Memphis’ emerging status as a hub of medical device activity is getting some major international recognition this month via honors flowing to two startups being incubated here.
Two of the four companies participating in this year’s ZeroTo510 medical device accelerator program have, in different ways, scored honors from separate international innovation and entrepreneurial programs.
Earlier this week, GlucosAlarm co-founder Carlos Bernal set out for Nairobi, Kenya, where his company will participate in this year’s Global Entrepreneurship Summit. GlucosAlarm, which created a technology to measure glucose in diabetic patients’ urine and simplifies the testing procedure, got the nod to participate after being tapped as one of 30 U.S. State Department Global Innovation through Science and Technology Tech-I finalists.
President Barack Obama is attending the summit’s closing ceremony July 26.

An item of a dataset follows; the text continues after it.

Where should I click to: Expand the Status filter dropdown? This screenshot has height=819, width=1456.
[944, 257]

Meanwhile, fellow ZeroTo510 startup Inspire Living – which has a portable health monitor that lets anyone, anywhere, conduct an automated respiratory and rapid vitals exam on a child – has been nominated as a leading innovation in the maternal, child, and newborn health category that’s part of Reimagining Global Health. That’s the inaugural report of the Innovation Countdown 2030 initiative, which was launched at the third UN Financing for Development conference in Addis Ababa, Ethiopia, in recent days.
Reimagining Global Health features, among other things, 30 innovations picked by independent global experts for their potential to save lives. The Innovation Countdown initiative is supported by the Norwegian Agency for Development Cooperation, the Bill & Melinda Gates Foundation, and the U.S. Agency for International Development.

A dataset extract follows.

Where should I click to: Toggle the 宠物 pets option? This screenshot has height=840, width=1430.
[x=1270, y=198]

ZeroTo510 co-founder Allan Daisley said these are examples of the kinds of companies led by medical device entrepreneurs the program wants to attract to Memphis.
“The selection of two of our 2015 companies for such prestigious and highly competitive international programs is an honor for us,” he said, adding that it’s “a reflection on the status that our program has received, and a great benefit to the reputation of Memphis.”

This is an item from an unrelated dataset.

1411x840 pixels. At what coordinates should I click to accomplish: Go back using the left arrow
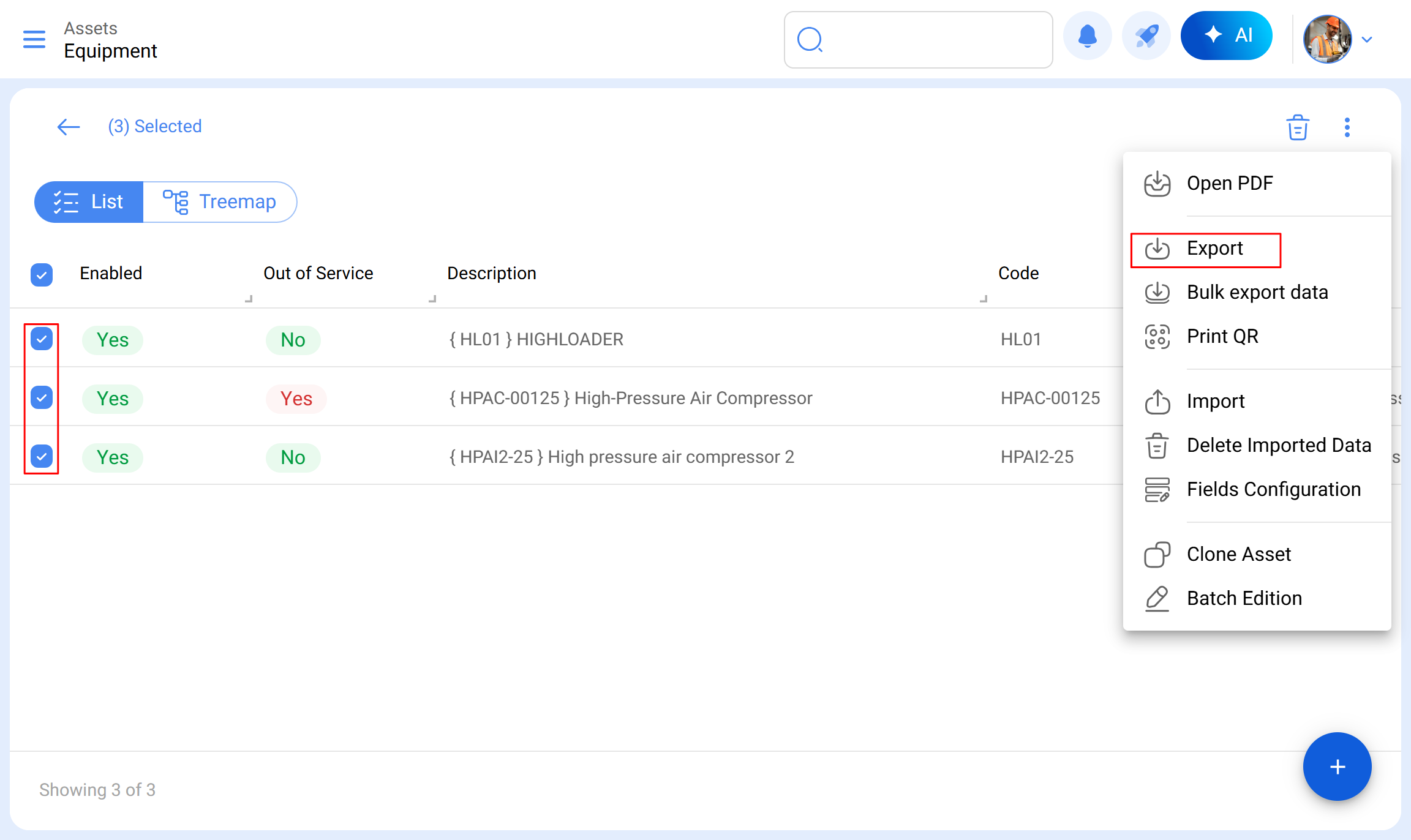pos(69,127)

This year’s full ZeroTo510 cohort quickly is heading toward the culmination of the program: Demo Day is Aug. 13, when participants will pitch their companies and products to investors.
From there, investors will pick finalists to get a capital infusion of as much as $100,000.
Those finalists also will be in a position to expand the program’s growing list of successful companies.
ZeroTo510 – now in its fourth year – already has helped create 20 new companies, nearly 40 jobs, and generate $7.5 million in investments, according to the program.
The program is built around a 12-week, mentor-driven schedule that includes helping entrepreneurs learn everything from how to navigate the startup process to how to refine their business models.
The four companies for 2015 already have received $50,000 in initial seed capital from co-investors Innova and MB Venture Partners. Besides GlucosAlarm and Inspire Living, the other companies include Sweet Bio, which makes membranes for tissue regeneration used in oral surgeries that use medical-grade honey as an ingredient, and SiteSaver, which provides hospitals with a device to protect and preserve patient IV sites and central lines.
ZeroTo510 is operated by the Memphis Bioworks Foundation and is an initiative of the Greater Memphis Regional Accelerator, a program funded by Launch Tennessee and the state of Tennessee.